### Instructions for the task
Copy out every entry word for word, from the beginning down to the line containing "Action: [22, 348]", including that line.
━━━ Record list ━━━
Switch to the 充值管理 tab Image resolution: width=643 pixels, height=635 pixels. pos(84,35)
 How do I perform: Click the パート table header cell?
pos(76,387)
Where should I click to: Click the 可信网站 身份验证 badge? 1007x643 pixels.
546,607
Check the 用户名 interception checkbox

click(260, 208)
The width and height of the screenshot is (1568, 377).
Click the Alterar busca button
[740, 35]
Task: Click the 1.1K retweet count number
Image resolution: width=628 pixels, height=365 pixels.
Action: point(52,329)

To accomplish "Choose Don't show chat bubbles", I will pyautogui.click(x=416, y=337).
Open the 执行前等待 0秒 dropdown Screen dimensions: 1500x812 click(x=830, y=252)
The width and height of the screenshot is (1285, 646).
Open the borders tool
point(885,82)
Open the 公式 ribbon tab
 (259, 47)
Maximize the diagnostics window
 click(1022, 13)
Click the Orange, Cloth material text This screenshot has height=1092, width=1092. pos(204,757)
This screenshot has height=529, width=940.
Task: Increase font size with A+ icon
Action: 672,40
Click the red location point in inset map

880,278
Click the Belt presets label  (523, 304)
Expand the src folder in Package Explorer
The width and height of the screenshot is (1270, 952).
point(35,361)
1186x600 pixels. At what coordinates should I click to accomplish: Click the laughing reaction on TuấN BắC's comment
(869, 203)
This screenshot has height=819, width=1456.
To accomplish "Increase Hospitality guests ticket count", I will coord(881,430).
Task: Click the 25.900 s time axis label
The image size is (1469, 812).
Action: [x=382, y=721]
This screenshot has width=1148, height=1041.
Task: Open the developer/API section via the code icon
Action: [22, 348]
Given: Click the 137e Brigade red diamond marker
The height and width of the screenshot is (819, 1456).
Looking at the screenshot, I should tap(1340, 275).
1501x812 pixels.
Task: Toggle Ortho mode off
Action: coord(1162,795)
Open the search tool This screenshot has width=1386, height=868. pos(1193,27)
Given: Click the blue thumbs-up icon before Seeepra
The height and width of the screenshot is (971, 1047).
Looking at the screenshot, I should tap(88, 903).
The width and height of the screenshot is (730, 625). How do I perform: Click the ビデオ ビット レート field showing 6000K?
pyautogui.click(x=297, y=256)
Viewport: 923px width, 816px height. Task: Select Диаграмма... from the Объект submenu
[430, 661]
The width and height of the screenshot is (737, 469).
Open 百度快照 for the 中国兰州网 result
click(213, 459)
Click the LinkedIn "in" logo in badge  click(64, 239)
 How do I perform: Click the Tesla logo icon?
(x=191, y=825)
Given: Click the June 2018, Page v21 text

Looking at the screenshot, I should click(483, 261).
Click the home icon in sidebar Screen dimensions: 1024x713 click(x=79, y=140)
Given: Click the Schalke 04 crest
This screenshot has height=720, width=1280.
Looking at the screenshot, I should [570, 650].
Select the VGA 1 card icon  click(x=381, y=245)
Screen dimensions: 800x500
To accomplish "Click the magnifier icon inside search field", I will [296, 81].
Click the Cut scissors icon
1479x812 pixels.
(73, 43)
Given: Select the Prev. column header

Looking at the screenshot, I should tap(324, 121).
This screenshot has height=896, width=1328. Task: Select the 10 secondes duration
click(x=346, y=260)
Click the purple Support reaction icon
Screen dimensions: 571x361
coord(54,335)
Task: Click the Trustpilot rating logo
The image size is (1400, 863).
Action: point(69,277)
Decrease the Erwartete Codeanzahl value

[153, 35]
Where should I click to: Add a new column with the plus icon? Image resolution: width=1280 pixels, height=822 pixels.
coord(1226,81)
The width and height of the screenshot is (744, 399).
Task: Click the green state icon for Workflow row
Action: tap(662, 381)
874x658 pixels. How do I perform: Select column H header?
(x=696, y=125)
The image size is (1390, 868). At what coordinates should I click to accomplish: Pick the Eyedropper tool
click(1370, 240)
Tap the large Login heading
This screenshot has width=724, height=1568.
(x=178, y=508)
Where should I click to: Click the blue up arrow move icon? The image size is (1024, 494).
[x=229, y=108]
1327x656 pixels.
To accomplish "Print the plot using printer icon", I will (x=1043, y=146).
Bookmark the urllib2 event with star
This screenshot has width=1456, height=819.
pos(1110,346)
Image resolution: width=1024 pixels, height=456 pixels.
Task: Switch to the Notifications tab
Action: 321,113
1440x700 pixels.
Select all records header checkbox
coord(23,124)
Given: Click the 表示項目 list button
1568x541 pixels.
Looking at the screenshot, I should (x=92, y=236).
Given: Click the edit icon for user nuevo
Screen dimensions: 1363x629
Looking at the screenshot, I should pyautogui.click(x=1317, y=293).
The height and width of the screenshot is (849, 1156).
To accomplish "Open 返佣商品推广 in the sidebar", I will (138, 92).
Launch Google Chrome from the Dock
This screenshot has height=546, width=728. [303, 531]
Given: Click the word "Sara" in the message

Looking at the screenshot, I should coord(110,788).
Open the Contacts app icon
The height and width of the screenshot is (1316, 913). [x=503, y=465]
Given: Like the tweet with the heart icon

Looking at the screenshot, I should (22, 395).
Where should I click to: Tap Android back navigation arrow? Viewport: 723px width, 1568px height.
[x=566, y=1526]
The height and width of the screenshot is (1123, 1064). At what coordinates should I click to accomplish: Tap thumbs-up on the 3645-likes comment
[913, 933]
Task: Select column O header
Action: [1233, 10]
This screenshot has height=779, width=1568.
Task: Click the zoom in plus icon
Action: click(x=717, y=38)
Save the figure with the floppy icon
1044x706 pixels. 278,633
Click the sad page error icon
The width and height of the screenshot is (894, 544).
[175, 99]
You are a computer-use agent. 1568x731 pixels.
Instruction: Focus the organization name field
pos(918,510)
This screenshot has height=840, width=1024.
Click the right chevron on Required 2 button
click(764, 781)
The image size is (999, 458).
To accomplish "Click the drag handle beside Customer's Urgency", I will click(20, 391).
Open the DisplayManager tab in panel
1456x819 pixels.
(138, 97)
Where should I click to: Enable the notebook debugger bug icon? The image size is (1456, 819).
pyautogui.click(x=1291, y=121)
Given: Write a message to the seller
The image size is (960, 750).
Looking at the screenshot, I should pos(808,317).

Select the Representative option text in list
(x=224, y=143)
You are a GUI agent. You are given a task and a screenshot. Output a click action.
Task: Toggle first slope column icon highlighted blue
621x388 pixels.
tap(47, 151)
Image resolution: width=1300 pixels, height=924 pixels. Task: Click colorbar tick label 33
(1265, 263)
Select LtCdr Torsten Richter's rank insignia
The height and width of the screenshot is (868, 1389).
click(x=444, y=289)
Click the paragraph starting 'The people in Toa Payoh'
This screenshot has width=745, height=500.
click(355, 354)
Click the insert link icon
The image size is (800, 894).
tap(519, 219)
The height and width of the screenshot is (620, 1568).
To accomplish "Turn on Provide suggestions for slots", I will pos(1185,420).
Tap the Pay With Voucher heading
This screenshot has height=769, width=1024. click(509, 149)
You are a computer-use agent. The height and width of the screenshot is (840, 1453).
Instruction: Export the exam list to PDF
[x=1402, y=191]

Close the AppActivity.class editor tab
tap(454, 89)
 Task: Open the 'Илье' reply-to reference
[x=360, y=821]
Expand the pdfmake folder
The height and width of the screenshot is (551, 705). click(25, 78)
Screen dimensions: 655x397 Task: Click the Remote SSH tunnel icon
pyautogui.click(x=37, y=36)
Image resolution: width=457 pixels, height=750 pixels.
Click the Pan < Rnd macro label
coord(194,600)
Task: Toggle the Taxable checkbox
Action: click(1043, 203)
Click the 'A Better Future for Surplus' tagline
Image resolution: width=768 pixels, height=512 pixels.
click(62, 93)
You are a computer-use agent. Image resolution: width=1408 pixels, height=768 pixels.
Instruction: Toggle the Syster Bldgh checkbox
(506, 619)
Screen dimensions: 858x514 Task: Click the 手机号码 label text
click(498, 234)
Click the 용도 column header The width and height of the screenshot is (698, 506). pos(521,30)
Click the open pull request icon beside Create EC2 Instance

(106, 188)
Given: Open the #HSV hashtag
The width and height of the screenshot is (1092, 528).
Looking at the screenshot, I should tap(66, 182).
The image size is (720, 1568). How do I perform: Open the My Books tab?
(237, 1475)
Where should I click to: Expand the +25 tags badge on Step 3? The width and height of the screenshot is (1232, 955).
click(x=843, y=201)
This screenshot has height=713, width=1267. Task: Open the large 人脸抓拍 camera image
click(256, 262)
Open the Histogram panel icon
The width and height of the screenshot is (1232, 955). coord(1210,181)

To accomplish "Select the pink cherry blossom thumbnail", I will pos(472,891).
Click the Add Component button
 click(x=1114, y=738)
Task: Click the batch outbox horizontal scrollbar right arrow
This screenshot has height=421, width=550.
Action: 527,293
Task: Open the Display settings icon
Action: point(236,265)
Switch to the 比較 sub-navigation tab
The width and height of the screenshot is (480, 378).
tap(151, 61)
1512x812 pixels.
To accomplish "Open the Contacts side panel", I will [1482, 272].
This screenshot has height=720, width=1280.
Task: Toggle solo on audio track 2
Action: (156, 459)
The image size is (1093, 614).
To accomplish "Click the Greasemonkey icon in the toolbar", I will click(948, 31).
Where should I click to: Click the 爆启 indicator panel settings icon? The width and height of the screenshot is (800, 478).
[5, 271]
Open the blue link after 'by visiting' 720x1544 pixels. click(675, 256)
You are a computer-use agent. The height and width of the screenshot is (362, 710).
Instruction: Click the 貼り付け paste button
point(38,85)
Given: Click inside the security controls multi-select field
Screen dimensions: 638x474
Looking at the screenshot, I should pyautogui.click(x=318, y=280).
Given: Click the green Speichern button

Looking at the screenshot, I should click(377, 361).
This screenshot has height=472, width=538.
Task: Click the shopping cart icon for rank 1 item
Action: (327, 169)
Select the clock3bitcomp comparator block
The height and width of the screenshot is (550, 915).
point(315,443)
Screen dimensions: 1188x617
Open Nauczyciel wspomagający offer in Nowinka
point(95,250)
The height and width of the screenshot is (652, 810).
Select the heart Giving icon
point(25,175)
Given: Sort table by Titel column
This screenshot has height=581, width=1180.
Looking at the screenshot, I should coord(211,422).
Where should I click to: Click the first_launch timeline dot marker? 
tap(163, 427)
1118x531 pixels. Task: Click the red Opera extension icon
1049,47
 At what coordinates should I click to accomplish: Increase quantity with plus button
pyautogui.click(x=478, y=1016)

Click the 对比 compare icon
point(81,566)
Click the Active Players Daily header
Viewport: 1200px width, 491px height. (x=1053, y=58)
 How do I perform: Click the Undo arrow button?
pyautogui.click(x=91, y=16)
━━━
### Answer
Switch to the 充值管理 tab Image resolution: width=643 pixels, height=635 pixels. pos(84,35)
 How do I perform: Click the パート table header cell?
pos(76,387)
Where should I click to: Click the 可信网站 身份验证 badge? 1007x643 pixels.
546,607
Check the 用户名 interception checkbox

click(260, 208)
The width and height of the screenshot is (1568, 377).
Click the Alterar busca button
[740, 35]
Task: Click the 1.1K retweet count number
Image resolution: width=628 pixels, height=365 pixels.
Action: point(52,329)

To accomplish "Choose Don't show chat bubbles", I will pyautogui.click(x=416, y=337).
Open the 执行前等待 0秒 dropdown Screen dimensions: 1500x812 click(x=830, y=252)
The width and height of the screenshot is (1285, 646).
Open the borders tool
point(885,82)
Open the 公式 ribbon tab
 (259, 47)
Maximize the diagnostics window
 click(1022, 13)
Click the Orange, Cloth material text This screenshot has height=1092, width=1092. pos(204,757)
This screenshot has height=529, width=940.
Task: Increase font size with A+ icon
Action: 672,40
Click the red location point in inset map

880,278
Click the Belt presets label  (523, 304)
Expand the src folder in Package Explorer
The width and height of the screenshot is (1270, 952).
point(35,361)
1186x600 pixels. At what coordinates should I click to accomplish: Click the laughing reaction on TuấN BắC's comment
(869, 203)
This screenshot has height=819, width=1456.
To accomplish "Increase Hospitality guests ticket count", I will coord(881,430).
Task: Click the 25.900 s time axis label
The image size is (1469, 812).
Action: [x=382, y=721]
This screenshot has width=1148, height=1041.
Task: Open the developer/API section via the code icon
Action: [22, 348]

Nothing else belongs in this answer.